Chica
Watermelon Lemonade
Amaybamba Cusco Peru – French Press for 2
Grilled Peruvian Octopus – Grilled Octopus, Crispy Quinoa, Aji Amarillo Sauce, Blistered Shishito Peppers, Spicy Guasacaca Pico
Eggs & Grits – California Red Flint Grits, Farm Fresh Eggs, Housemade Chorizo, Fire Roasted Peppers, Smoky Tomato Ragu
Sweet Corn Pancakes – Fresh Berries, Whipped Coconut Cream, Agave Syrup
Chicken & Waffle – Marinated Rotisserie Chicken, Peruvian Peppers, Housemade 5-Spice Waffle, Agave Syrup
Lemon Donuts – Wild Berry Compote, White Chocolate Dulce de Leche
Dulce de Leche French Toast – Custard Dipped Challah Bread, Macerated Fresh Berries, Dulce de Leche Drizzle, Fresh Whipped Cream
Espresso Filled Churros – Cinnamon Dusted Mexican Donuts, Espresso Cream, Marinated Cherries
Tres Leches Dulce de Leche – Traditional Three Milks Cake, Toasted Meringue, Exotic Fruit Pico
Unimpressed by Db Brasserie from the start, the eventual shutter little more than a protracted death march after the kitchen switched Chefs in an attempt to recover from the mistake of treating Las Vegas as if it was a one-off town willing to settle for a mish-mash greatest hits compilation rather than an original idea, it was with high hopes that the space could shine under the management of 50Eggs that friends and family was attended at Chica, the service an unmitigated disaster even for a trial run while the food was mostly good, though much showed room for improvement.
Fresh off of almost unprecedented success with Yardbird Southern Table & Bar, not even a couple of changes in the kitchen slowing business for a restaurant that remains full at nearly two-and-a-half-years in, Chica is touted to “give guests the opportunity to explore the flavors of Latin American cuisine as one culture” with a menu from Lorena Garcia featuring “influences from Venezuela, Peru, Brazil, Mexico, and Argentina, among many more,” the decision to hire former Border Grill Chef Mike Minor to head a restaurant “boasting the first Latina chef on the Las Vegas Strip” seemingly an odd choice regardless his skills.

Given information.

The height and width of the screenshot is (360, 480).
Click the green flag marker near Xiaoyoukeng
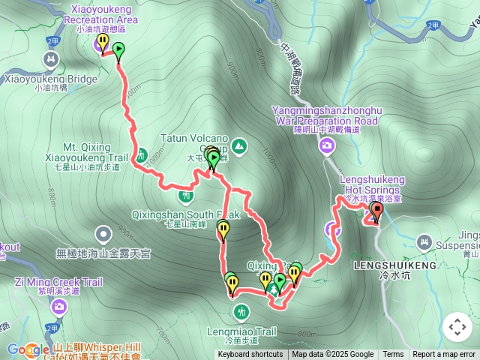pos(118,50)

Your tasks.
A. Write out the part of the piece on Chica starting with "Fresh off of" and going on through "regardless his skills.".
B. In the piece on Chica, which former Border Grill chef was hired to head the restaurant?

Solutions to the exercise.
A.
Fresh off of almost unprecedented success with Yardbird Southern Table & Bar, not even a couple of changes in the kitchen slowing business for a restaurant that remains full at nearly two-and-a-half-years in, Chica is touted to “give guests the opportunity to explore the flavors of Latin American cuisine as one culture” with a menu from Lorena Garcia featuring “influences from Venezuela, Peru, Brazil, Mexico, and Argentina, among many more,” the decision to hire former Border Grill Chef Mike Minor to head a restaurant “boasting the first Latina chef on the Las Vegas Strip” seemingly an odd choice regardless his skills.

B. Mike Minor